Impacto Prático para Empresas do Simples Nacional
Este acórdão reafirma jurisprudência consolidada no CARF: a falta de escrituração do livro-caixa é causa automática de exclusão do Simples Nacional, independentemente de:
- Apresentação posterior de documentos
- Promessas de regularização contábil
- Argumentos de dificuldade técnica ou operacional
- Possibilidade de reconstrução de registros
Para indústrias e empresas comerciais optantes do Simples Nacional, a decisão enfatiza que:
- A escrituração deve ser concomitante aos fatos geradores—não pode ser feita anos depois quando solicitada pela fiscalização.
- O livro-caixa é mandatório, mesmo que a empresa mantenha escrituração digital ou em softwares integrados; este livro deve ser mantido atualizado para permitir auditoria.
- A movimentação bancária deve ser rastreável e compatível com a receita declarada em notas fiscais eletrônicas; inconsistências gritantes (como a encontrada neste caso) desencadeiam exclusão imediata.

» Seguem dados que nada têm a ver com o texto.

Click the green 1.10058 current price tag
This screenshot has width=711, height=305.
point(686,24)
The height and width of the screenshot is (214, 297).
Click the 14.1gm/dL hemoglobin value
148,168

- Uma exclusão anterior do regime (como a de 2010, neste caso) não é automática se a empresa continuar recolhendo, mas quando detectada, a Fazenda pode cobrar retroativamente e formalizar a exclusão com efeitos prospectivos.
O setor de equipamentos industriais, em especial, costuma ter operações com valores elevados e fornecedores/clientes em diferentes regiões. Nesse contexto, a segregação clara entre receita realizada e movimentação bancária é crítica para manutenção segura do regime.
Conclusão
O acórdão nº 1402-007.173 consolida entendimento firmado: nenhuma empresa pode manter-se no Simples Nacional sem escrituração regular do livro-caixa. A omissão dessa obrigação formal constitui infração que justifica exclusão de ofício, sem dependência de ampliação de prazos ou oportunidades de regularização posterior.
Para contribuintes optantes do regime, a lição é clara: investir em contabilidade organizada não é custo, mas proteção legal. O livro-caixa, ainda que elaborado em meio digital, deve estar permanentemente disponível para demonstrar a exata movimentação financeira da empresa. Essa documentação impede inconsistências como a verificada no caso da EUROMAQ e garante a permanência segura no regime tributário preferencial.